* Work required *
What lines below contain the word "Identify"? Please pull each one out.

(Stored data)
*** Begin section ***

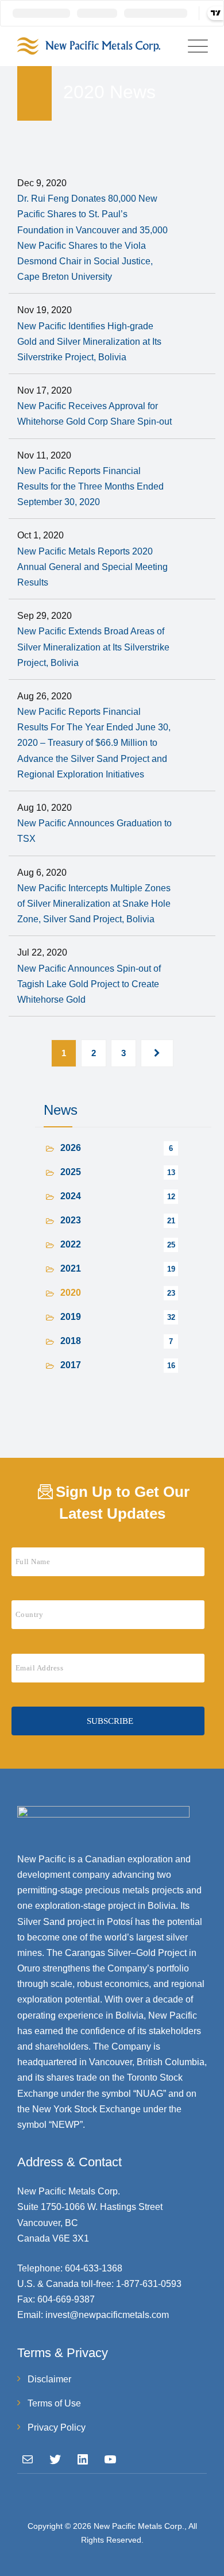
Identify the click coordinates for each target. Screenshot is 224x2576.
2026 (70, 1148)
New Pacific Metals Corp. (139, 2526)
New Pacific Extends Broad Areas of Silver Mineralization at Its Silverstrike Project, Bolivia (93, 646)
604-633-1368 (93, 2268)
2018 (70, 1341)
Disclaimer (49, 2379)
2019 (70, 1317)
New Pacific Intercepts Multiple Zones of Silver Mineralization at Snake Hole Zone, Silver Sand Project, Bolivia (94, 903)
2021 (70, 1268)
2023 (70, 1220)
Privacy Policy (57, 2427)
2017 (70, 1365)
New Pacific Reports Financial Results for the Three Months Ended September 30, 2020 (90, 486)
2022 (70, 1244)
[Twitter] (55, 2459)
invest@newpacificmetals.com (107, 2315)
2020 (70, 1292)
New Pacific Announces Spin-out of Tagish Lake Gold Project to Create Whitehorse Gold (89, 984)
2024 (70, 1196)
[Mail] (27, 2459)
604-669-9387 (66, 2299)
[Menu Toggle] (195, 46)
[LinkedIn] (82, 2459)
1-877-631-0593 (148, 2284)
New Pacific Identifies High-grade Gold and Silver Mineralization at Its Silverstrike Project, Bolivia (89, 341)
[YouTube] (110, 2459)
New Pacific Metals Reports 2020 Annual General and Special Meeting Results (92, 566)
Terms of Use (54, 2403)
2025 (70, 1172)
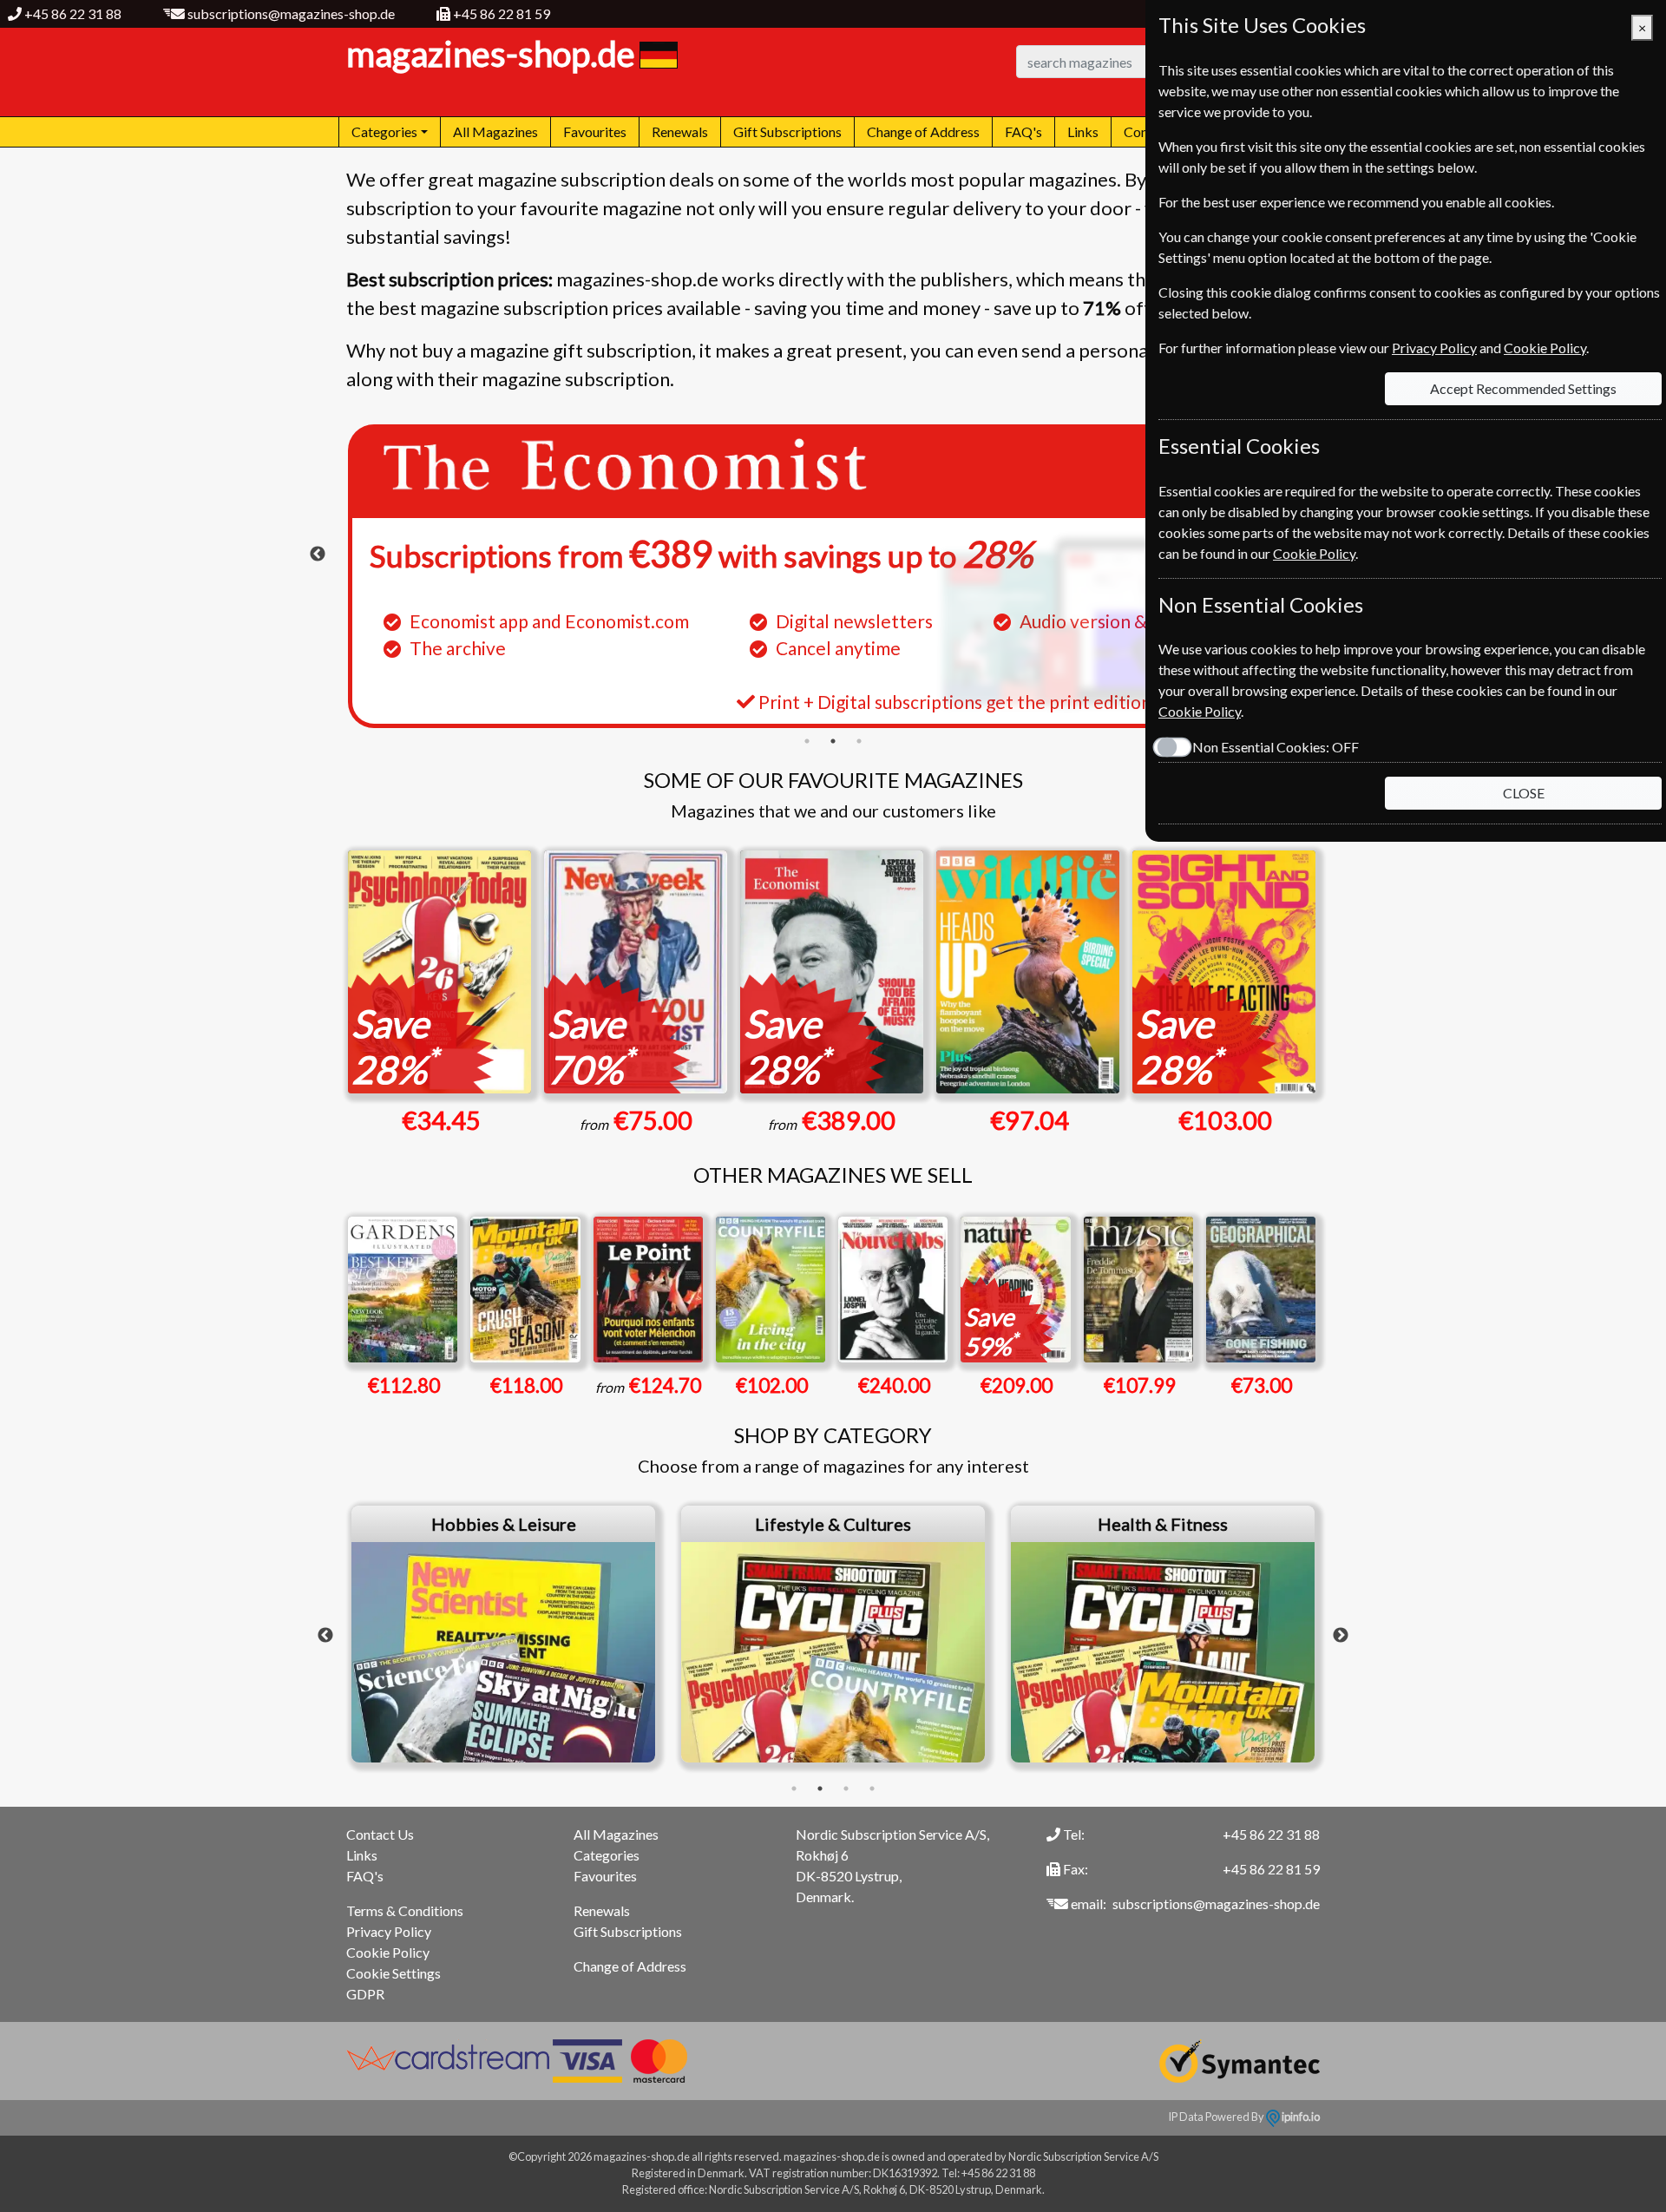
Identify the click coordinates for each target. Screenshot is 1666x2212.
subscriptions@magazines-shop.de (291, 13)
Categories (607, 1855)
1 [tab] (807, 741)
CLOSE (1524, 792)
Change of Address (923, 131)
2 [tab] (833, 741)
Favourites (594, 131)
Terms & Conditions (404, 1910)
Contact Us (380, 1834)
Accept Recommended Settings (1523, 388)
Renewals (680, 131)
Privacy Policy (388, 1931)
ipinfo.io (1300, 2116)
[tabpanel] (833, 576)
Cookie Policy (388, 1952)
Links (1083, 131)
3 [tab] (859, 741)
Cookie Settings (393, 1973)
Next (1340, 1635)
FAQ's (1023, 131)
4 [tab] (872, 1788)
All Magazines (495, 131)
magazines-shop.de (490, 54)
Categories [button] (384, 131)
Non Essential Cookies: (1275, 746)
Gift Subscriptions (787, 131)
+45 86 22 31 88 (72, 13)
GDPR (365, 1994)
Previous (317, 554)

*** End section ***

* Reply *
Identify the click coordinates for each target. Screenshot is 224x2576.
Identify the click coordinates for each target. Screenshot is 1666x2212.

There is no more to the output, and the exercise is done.